Enactment of the Retirement Enhancement and Savings Act (RESA) would be an important step in encouraging employers to offer DC plans and to expand access to various retirement savings options, panelists at a Capitol Hill retirement policy forum suggested this week.
The April 11 forum, sponsored by the National Retirement Planning Coalition, was held as part of National Retirement Planning Week to discuss ways to address the country’s purported coverage and savings gap.
Keynote presentations were provided by House Education & the Workforce Committee Chair Virginia Foxx (R-NC) and Rep. Donald Norcross (D-NJ), who serves with Foxx on the committee. In addition, the Insured Retirement Institute’s Paul Richman moderated a panel discussion with representatives from State Street Global Advisors, Jackson National Life Distributors and TIAA.
The forum coincided with the release of a report by the IRI which shows that 42% of Baby Boomers have nothing saved for retirement and, among Boomers who do have retirement savings, 38% have less than $100,000 saved. By contrast, the report also notes that nearly 80% of Boomers who have a relationship with a financial professional have at least $100,000 saved for retirement, versus only 48% of those who do not.
The topic of eliminating barriers to providing annuity income solutions in DC plans was a major focus of the forum as a way to address longevity risk and decumulation issues. The bipartisan RESA, which was recently introduced in the House for the first time and reintroduced in the Senate, includes a provision that would provide a safe harbor for plan sponsors on the selection of a lifetime income provider.
Norcross noted that he is a cosponsor of RESA and believes the legislation has a good chance of being enacted this year. In particular, he singled out the annuity safe harbor as an important component in addressing employer fiduciary concerns over adding lifetime options to their DC plans.

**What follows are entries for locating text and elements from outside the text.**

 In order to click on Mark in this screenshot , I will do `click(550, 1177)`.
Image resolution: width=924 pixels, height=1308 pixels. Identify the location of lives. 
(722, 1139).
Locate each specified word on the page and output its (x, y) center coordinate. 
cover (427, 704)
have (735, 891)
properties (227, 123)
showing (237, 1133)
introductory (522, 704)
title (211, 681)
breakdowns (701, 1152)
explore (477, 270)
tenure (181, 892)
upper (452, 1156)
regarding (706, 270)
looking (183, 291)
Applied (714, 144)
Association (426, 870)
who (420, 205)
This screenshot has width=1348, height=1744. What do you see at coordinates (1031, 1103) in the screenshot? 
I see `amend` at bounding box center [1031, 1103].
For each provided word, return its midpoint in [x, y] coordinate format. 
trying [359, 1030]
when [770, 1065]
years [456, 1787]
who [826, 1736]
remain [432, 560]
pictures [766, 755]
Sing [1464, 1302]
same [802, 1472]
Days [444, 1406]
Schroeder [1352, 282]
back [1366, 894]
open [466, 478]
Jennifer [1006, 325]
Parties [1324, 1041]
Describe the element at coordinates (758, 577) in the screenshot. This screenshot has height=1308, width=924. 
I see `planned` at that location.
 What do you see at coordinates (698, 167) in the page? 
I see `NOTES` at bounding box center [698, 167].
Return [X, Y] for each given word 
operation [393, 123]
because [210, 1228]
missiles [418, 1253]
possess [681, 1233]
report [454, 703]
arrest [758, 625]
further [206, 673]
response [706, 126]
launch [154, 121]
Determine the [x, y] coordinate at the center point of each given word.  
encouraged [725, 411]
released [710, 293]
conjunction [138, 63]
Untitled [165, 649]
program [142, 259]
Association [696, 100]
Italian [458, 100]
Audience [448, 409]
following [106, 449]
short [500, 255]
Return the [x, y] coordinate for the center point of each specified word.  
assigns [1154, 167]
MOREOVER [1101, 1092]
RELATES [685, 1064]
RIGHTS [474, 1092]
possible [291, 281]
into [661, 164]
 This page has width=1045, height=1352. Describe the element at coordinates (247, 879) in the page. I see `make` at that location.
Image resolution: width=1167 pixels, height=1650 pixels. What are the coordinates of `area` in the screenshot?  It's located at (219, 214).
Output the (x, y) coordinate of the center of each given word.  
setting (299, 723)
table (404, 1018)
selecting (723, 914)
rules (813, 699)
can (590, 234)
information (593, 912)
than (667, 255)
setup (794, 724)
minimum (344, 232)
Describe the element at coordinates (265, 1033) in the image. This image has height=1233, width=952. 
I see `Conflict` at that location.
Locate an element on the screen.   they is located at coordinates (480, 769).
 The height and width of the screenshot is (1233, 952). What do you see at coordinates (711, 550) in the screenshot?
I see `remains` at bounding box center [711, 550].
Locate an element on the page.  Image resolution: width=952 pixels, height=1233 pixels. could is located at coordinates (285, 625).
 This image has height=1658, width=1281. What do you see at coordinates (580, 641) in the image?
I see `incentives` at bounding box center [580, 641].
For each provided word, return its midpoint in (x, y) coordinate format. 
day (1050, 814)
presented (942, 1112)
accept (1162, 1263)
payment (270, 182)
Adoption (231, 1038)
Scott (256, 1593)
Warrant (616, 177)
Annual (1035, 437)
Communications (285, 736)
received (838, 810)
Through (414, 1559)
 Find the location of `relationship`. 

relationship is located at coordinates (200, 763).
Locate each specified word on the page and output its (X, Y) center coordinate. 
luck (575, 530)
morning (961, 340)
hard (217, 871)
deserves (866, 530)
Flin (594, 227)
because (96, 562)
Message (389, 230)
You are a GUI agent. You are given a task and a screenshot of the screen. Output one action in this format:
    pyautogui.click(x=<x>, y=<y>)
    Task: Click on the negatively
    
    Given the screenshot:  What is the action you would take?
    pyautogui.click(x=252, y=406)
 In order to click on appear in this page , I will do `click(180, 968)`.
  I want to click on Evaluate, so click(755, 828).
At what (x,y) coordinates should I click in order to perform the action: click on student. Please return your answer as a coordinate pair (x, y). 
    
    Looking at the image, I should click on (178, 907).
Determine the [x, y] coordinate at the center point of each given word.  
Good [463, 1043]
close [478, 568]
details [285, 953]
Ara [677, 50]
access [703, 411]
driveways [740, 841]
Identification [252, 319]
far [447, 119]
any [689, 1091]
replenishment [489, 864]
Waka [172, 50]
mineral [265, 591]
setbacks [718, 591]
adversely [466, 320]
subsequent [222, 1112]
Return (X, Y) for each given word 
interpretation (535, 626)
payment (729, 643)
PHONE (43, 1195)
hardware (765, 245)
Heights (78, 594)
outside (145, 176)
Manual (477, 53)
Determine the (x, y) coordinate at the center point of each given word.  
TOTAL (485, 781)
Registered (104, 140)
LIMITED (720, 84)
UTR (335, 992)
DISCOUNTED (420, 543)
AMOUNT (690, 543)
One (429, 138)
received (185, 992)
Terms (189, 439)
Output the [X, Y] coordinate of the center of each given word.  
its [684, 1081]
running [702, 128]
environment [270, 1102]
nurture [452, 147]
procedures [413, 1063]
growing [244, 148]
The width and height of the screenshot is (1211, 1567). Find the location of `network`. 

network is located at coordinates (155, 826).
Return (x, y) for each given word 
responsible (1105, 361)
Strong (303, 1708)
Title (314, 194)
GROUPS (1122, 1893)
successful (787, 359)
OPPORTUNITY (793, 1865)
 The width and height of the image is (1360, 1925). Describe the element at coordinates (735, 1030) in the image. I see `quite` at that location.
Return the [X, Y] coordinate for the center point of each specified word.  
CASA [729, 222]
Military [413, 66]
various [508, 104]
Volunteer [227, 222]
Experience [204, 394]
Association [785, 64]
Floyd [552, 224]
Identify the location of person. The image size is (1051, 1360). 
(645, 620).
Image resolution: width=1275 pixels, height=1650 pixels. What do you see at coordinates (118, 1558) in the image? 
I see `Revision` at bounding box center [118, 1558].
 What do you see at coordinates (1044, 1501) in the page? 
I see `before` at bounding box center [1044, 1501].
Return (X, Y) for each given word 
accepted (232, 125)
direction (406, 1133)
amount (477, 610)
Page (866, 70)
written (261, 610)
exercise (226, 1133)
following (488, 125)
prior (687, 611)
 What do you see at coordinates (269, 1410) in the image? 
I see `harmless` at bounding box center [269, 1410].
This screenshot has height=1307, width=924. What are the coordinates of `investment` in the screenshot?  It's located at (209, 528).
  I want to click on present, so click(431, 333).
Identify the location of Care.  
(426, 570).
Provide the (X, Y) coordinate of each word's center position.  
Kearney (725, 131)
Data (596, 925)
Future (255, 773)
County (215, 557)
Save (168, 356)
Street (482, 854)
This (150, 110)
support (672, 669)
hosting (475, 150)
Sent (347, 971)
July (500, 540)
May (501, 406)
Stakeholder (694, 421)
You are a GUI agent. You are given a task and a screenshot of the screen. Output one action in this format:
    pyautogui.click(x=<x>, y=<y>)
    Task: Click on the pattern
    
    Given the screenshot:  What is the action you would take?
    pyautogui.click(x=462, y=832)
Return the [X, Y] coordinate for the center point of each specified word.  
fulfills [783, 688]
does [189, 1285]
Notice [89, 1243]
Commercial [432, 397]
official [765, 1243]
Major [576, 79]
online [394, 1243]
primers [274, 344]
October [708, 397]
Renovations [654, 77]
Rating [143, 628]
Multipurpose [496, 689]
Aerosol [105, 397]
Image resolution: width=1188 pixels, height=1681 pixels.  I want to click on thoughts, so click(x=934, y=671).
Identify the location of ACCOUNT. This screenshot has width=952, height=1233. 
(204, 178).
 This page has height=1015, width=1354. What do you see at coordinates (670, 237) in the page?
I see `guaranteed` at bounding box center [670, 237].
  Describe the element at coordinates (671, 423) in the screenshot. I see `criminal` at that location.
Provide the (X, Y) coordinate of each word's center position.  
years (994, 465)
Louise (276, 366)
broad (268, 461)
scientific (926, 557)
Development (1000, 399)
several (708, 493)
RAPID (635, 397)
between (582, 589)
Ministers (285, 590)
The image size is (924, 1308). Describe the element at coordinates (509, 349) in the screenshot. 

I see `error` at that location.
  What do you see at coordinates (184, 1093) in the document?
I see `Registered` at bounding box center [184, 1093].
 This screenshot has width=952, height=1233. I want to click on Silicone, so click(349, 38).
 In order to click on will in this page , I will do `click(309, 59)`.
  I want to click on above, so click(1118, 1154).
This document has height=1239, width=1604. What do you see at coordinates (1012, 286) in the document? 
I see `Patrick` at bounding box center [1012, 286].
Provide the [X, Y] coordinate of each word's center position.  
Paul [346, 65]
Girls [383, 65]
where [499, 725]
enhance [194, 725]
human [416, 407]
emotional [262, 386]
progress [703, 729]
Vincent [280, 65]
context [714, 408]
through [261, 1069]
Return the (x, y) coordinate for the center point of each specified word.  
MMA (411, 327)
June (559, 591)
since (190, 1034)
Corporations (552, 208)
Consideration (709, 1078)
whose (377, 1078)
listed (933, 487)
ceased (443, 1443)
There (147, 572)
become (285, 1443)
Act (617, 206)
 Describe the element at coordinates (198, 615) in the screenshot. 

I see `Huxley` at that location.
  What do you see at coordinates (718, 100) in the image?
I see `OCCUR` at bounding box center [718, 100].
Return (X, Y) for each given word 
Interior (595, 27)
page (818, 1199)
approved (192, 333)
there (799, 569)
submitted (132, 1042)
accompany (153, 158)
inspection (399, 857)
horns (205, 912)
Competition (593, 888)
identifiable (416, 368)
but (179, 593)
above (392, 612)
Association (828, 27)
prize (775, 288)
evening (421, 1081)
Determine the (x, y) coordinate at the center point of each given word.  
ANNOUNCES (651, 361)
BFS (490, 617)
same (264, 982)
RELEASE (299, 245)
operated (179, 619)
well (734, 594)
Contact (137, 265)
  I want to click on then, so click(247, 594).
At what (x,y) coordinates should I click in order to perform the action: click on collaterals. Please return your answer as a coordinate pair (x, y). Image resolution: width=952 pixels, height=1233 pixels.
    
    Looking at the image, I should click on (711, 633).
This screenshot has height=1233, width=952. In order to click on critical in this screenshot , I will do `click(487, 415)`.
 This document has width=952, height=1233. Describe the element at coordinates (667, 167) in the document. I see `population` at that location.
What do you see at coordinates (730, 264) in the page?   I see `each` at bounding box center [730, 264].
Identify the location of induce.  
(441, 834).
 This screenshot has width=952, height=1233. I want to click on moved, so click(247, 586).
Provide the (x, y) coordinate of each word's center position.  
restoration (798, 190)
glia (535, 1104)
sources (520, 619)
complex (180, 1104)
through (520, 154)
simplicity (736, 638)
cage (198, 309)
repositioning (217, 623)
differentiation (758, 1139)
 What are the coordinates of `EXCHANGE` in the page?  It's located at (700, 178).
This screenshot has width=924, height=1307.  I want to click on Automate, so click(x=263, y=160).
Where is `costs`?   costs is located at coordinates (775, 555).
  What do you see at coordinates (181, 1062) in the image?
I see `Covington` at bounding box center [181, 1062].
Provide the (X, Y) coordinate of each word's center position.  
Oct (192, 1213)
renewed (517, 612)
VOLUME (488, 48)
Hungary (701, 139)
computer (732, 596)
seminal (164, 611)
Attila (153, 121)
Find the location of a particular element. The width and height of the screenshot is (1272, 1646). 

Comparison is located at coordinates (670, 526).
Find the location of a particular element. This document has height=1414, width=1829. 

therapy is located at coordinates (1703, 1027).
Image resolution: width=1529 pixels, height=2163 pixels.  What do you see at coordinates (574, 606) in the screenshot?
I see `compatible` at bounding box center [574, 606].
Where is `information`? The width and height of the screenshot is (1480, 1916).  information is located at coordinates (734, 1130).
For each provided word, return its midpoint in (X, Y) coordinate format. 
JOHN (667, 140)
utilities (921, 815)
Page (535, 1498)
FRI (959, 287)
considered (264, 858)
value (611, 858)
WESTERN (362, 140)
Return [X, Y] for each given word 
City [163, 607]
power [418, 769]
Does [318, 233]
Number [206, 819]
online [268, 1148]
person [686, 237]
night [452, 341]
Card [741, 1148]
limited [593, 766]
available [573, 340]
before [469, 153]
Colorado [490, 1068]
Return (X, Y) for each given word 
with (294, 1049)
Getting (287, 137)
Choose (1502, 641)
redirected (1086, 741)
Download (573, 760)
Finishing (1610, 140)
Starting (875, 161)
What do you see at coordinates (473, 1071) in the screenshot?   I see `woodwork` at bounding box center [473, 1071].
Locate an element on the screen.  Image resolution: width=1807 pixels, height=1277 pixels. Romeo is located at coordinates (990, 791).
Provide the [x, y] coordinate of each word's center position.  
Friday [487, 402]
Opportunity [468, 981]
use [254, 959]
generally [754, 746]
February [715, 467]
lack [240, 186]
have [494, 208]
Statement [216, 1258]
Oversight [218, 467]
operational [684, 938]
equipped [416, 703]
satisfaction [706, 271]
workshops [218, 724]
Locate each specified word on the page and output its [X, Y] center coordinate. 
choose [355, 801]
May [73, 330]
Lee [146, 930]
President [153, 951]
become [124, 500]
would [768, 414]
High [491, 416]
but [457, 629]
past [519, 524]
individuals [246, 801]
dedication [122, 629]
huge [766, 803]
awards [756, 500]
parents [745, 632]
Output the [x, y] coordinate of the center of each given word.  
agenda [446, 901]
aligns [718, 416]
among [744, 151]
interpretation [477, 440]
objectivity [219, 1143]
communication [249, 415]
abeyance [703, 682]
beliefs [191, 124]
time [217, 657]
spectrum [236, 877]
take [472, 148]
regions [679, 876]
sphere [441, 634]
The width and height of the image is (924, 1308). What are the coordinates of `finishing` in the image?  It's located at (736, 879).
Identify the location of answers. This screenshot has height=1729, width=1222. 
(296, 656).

Foxx touched on the Department of Labor’s fiduciary rule, saying that she thinks “it’s a terrible rule... and would do more harm than good.” She explained that she was “happy with the 5th Circuit’s decision in vacating the rule, but now we need to work on getting legislation passed.” To that end, she praised the work of Rep. Phil Roe (R-TN) “in being the flag bearer” for trying to prevent the rule from taking effect and for sponsoring the Affordable Retirement Advice for Savers Act (H.R. 2823) to repeal the fiduciary rule and establish a statutory definition of “investment advice.” H.R. 2823 was reported out of the House Education and the Workforce Committee in October 2017.
Catherine Reilly, Global Head of Research – Defined Contribution at State Street Global Advisors, suggested that any changes in policy must make it easier for employers to offer a plan to address coverage issues. Reilly explained that she is a strong advocate for mandating that employees be enrolled in a retirement savings plan, similar to the U.K.’s NEST system, but realizes that a mandate like that may not go over well in the U.S. Even still, she noted that the U.K. program has had a dramatic effect on coverage.
Reilly further suggested that a mandate would make it easier for employers because they would only have to follow the “prescribed rules” in providing access to a plan and would be absolved of fiduciary responsibility, which, along with costs, is a big drawback, especially for small employers.
As a potential solution, she stated that the open MEP proposal included in RESA would be an important first step to make it easier for employers to offer coverage.
Underestimating life expectancy and having longevity protection are two of the most misunderstood factors in retirement planning, according to two panelists.
Brian Sward, SVP of Product & Investment Management, Jackson National Life Distributors, observed that retirement planning largely focuses on the accumulation phase and that many employees cannot answer basic questions about what their retirement income will be after they retire or how much they will need.
Sward suggested that lifetime income annuity options can help fill an important gap that many Americans are facing. He noted that he is seeing more firms sell fee-based annuities, including wirehouses, and believes that moving away from commission-based fees will go a long way in addressing the negative perception of annuities.
For his part, Joshua Freely, TIAA’s Public Policy Director, argued that it is important for policymakers and stakeholders to reach a consensus around the so-called guarantee gap. Freely pointed to a recent TIAA policy brief noting that one-third of men over age 65 are expected to live to 90, and the life expectancy is even higher for women. Moreover, he noted that only 1 in 20 DC plans currently provide a lifetime income solution, which he believes is critical to addressing longevity risk.
Freely contended that a simplified annuity safe harbor could help address the guarantee gap, as well as help increase portability solutions, as many employers are afraid to provide an annuity within their DC plan because they are unsure what would happen if they changed providers. He also argued for permitting lifetime income options as part of a QDIA option, as well as providing more flexible income distribution options and annuity income incentives through the tax code. “When people understand how annuities work and become more comfortable with the products, they are much more likely to use them,” Freely said.